I just heard on the news that England's numbers are increasing rather rapidly. Our numbers in Arizona are also going up but not quite as fast...yet. We have a lot of non-believers here. I love the cup of acorns. Sounds like you had another interesting walk on the Heath.

robin andrea said...

Looks like a nice walk there. Good to get out and leave the crazy world behind for a little while.
Really sorry to hear about more Covid cases. Take care there and stay safe and well.

Edna B said...

I'm sorry to hear of rising cases of covid at the school. You be careful. I love the photo of the acorns nestled in the tree. That Olga is so precious. What a fun photo of her in the grass. Enjoy your day, hugs, Edna B.

Catalyst said...

Maybe those ground nesting bees were gathering the acorns, readying for a pitched battle with the crab apples. Or not.

Moving with Mitchell said...

I'm glad school is at least monitoring things. What a mess. As for the crabapple, that's the same conversation SG and I would be having. SG: I think it's dying. Me: I think it's autumn...

Until the tree dies!

Beth Reed said...

I just love your Sunday walk. It is amazing what a great walk can do. I am going to be using my walker and my goal is to reach the creek down the street from us. It might take several tries to get all the way there but even if I just get out and walk a half a block then that is better than not trying at all.

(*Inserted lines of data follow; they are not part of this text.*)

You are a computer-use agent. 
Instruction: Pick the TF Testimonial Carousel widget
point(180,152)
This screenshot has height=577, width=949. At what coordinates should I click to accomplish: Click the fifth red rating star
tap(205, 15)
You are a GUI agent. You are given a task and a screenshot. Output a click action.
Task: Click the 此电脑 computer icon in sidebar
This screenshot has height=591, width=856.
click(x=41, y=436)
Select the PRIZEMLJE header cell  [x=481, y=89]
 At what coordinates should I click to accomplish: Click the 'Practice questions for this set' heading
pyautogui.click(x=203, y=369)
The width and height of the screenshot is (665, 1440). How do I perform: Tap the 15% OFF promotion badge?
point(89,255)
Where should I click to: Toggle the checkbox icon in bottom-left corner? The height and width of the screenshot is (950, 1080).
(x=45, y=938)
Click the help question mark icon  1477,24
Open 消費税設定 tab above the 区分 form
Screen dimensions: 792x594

I know that hornets and some wasps make their nests in the ground but I didn't know about bees but it does make sense that they would as well. The way the holes appear they may have entries thru the holes but underneath have a huge hive they share. This is just a guess as I really have no idea.

The purple is so pretty. A great backdrop for the brownish brush. You are so awesome to remember the names of so many things, trees, flowers, insects, I try but more often than not the names pop out of my mind as if I never knew them at all.

I hope that you, Dave and Olga have a great week ahead. I am so sorry to hear of the covid19 cases.